(Exercise materials)
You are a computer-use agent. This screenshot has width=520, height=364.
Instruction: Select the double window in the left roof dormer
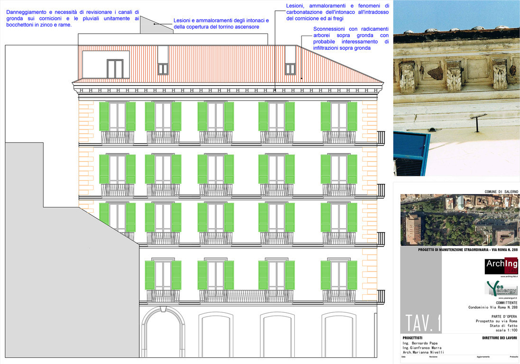pos(115,69)
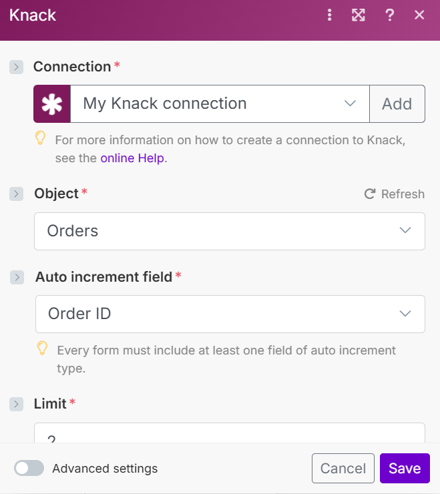Expand the Object field toggle arrow
The width and height of the screenshot is (440, 494).
coord(17,194)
(End Exercise materials)
Required action: Retype all entries above verbatim; no pictures belong in the copy.

Response below:
You are a computer-use agent. This screenshot has width=520, height=364.
Instruction: Select the double window in the left roof dormer
pos(115,69)
Expand the Object field toggle arrow
The width and height of the screenshot is (440, 494).
coord(17,194)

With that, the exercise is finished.